The plan, developed and administered by DCEO, identifies seven high-growth business sectors in which the state can concentrate its efforts. It also increases accountability by requiring close cooperation with local economic development officials and by specifying five-year growth targets in measures such as job creation and business launches.
“With our economy improving steadily and our unemployment rate at its lowest point in nearly six years, we must continue working to secure progress for everyone in Illinois,” Governor Pat Quinn said. “This plan will serve as our guide as we continue to make the smart decisions and investments necessary to drive more job growth statewide.”
The 80-page plan, posted at www.illinois.gov/dceo, sets a goal of 360,000 business launches in Illinois through 2019. In addition, DCEO is aiming for 75,000 new jobs drawn from outside the state, 10,000 new jobs in areas with the highest unemployment, a 25 percent expansion in the number of people participating in workforce training and a reduction in poverty rates.
“Competition for jobs among states is a competition for talent. With this plan, DCEO is committing itself to improve conditions that nurture talent,” said DCEO Director Adam Pollet. “We want to strengthen the great business clusters we have while making Illinois a focal point for innovation.”
The report lists seven sectors that merit close attention because of their prominence in different parts of the state, their growth potential and higher-than-average salaries. They are: Biomedical/technical; advanced materials; transportation and logistics; information technology and telecommunications; machinery and fabricated metal products manufacturing; agribusiness, food processing and technology; and clean technology.
To implement what it calls a “living document,” DCEO is committed to working with regional development officials and to incorporating their ideas. The plan will be revised annually and policies can be revised or discarded based on results.
The plan provides cost estimates for recommended actions. While the document itself does not represent a funding commitment, it is intended as a guide for lawmakers and stakeholders as future decisions about state budgets are made.
The plan builds on Governor Quinn’s work to stabilize state finances and reform the public pension system, addressing two problems that hurt business confidence in Illinois. The Quinn Administration has greatly reduced the backlog of unpaid state bills, slashed discretionary spending and earned praised from bond-rating agencies.
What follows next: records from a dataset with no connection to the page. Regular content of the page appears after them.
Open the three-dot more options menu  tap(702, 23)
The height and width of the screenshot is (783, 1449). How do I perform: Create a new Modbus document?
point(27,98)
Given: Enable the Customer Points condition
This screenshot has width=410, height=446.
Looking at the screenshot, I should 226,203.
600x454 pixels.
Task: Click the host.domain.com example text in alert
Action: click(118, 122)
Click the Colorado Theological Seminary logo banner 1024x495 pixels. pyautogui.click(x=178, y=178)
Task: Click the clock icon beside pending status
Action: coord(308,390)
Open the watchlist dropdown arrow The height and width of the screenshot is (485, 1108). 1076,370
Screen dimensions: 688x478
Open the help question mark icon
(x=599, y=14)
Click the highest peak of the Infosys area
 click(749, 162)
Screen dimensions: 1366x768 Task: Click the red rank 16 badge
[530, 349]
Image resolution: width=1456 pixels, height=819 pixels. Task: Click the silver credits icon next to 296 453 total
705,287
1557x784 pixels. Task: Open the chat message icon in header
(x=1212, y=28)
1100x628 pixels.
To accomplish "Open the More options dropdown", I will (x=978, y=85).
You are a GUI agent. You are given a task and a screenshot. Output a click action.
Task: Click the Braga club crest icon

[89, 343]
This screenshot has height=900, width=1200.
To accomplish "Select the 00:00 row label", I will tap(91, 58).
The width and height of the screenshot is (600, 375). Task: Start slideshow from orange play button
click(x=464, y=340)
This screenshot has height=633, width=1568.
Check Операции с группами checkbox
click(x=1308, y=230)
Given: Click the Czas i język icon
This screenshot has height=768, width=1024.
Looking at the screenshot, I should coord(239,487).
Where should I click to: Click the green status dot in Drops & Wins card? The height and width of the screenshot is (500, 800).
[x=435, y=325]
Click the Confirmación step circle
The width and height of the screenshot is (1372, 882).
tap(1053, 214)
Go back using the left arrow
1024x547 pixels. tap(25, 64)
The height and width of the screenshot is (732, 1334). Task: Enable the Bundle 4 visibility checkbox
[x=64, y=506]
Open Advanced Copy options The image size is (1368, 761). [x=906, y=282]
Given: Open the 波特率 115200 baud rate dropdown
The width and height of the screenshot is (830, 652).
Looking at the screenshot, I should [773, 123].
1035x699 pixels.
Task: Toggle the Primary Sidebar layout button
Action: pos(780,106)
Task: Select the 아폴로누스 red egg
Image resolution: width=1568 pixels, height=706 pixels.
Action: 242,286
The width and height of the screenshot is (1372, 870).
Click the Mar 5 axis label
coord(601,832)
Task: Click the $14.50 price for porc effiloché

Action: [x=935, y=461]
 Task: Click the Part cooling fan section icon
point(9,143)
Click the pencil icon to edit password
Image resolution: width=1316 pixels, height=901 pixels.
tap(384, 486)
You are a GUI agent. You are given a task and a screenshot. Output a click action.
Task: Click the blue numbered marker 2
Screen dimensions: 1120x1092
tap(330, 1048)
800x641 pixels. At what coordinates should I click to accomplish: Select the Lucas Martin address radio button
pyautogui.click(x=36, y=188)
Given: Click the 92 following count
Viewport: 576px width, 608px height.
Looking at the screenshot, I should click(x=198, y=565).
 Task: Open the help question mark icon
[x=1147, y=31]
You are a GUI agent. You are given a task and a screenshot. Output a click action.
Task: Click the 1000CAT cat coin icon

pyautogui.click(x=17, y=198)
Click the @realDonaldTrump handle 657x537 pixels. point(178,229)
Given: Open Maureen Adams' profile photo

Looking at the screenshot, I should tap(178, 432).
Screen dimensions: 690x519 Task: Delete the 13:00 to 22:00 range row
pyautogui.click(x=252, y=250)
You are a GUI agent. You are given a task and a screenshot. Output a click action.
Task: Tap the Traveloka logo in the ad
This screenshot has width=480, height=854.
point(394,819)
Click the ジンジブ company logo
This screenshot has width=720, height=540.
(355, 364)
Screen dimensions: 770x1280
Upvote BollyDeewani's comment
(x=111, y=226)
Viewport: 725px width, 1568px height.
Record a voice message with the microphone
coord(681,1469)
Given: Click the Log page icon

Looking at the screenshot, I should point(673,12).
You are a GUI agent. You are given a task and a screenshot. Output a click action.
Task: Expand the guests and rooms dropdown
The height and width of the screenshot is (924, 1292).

Specific policies recommended in the report include:
• Increase small business access to the state’s job-creation tax credit and direct more of its benefits to communities in economic hardship, while also reducing the use of the legislatively directed EDGE tax credits by large corporations.
• Pursue a low-cost, sustainable energy and natural resource economy.
• Establish a revenue-neutral job-training tax credit and expand job training generally.
• Double the state’s Earned Income Tax Credit and increase the minimum wage to $10 per hour.
• Reduce the filing fee for limited liability companies.
• Expand Illinois’ marketing efforts to enhance business retention and expansion.
• Establish regional business plan competitions.
• Establish a technology transfer fund.
• Secure full funding for the CREATE program to ease rail congestion in the Chicago area.
• Expand the Illinois Clean Water Initiative.
• Modernize Illinois’ aging locks and dams.
To implement the plan, DCEO will form task forces from inside and outside the agency and will begin meeting with economic development leaders from throughout the state.